As democracias são regidas por regras escritas e também por acordos sociais não escritos. A constituição é a regra básica da democracia e  serve como o carro guia dos valores morais e humanos da sociedade da qual ela é a carta magna. As leis que regem os Estados são os limitantes absolutos do jogo político e que evitaria, em teoria, exageros danosos por parte dos integrantes das diversas cúpulas institucionais. Porém, vale destacar que são as regras não escritas que permitem de fato a saúde do sistema democrático. Partidos políticos, organizações sociais, veículos midiáticos e grupos empresariais são importantes peças no tabuleiro democrático e que apresentam papeis que nem sempre são determinados pela constituição. Os partidos políticos possuem líderes bem articulados que concorrem a cargos de alta patente eleitoral; a mídia denuncia abusos de poder e dá voz a pluralidade de ideias; as organizações sociais e empresariais protegem os interesses de grupos de cidadãos da sociedade civil. Este frágil equilíbrio institucional é determinante para a manutenção do Estado democrático e tudo leva a crer que é muito fácil desbalancear essas relações de influência, com danos expressivos.

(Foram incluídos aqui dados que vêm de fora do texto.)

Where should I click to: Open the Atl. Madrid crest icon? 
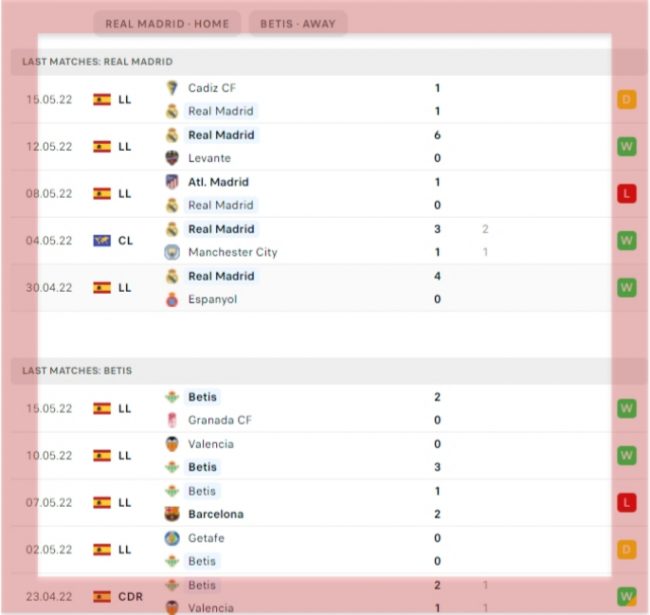click(x=172, y=182)
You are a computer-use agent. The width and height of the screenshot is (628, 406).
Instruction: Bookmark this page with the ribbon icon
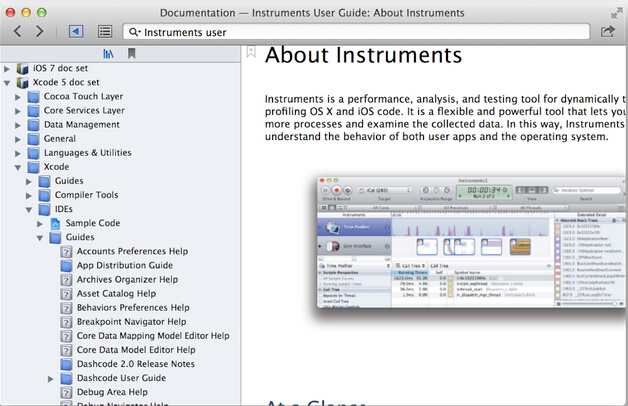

As redes sociais, por exemplo, mostram claramente o que um novo agente social é capaz de fazer com os elos democráticos. Desde a sua popularização, Twitter, Facebook, YouTube, Whatsapp etc. são tidos como fontes centrais de disseminação de informações sem qualquer filtro institucional. Não há uma redação jornalística ou um time de repórteres para avaliar a divulgação de quaisquer informações com base no bom senso democrático e os indivíduos munem-se do poder destrutivo de uma mídia desregulada. O resultado é a pós-verdade em uma casca de noz: a quantidade de informações disponíveis torna humanamente impossível a distinção entre os fatos e a ficção e fortalecem narrativas de nicho que transcendem os acordos implícitos das democracias. A ascensão a extrema-direita pelo mundo é um reflexo de como a mídia paralela empodera outsiders com desprezo absoluto pelas instituições estabelecidas e semeiam o caos nas democracias ocidentais.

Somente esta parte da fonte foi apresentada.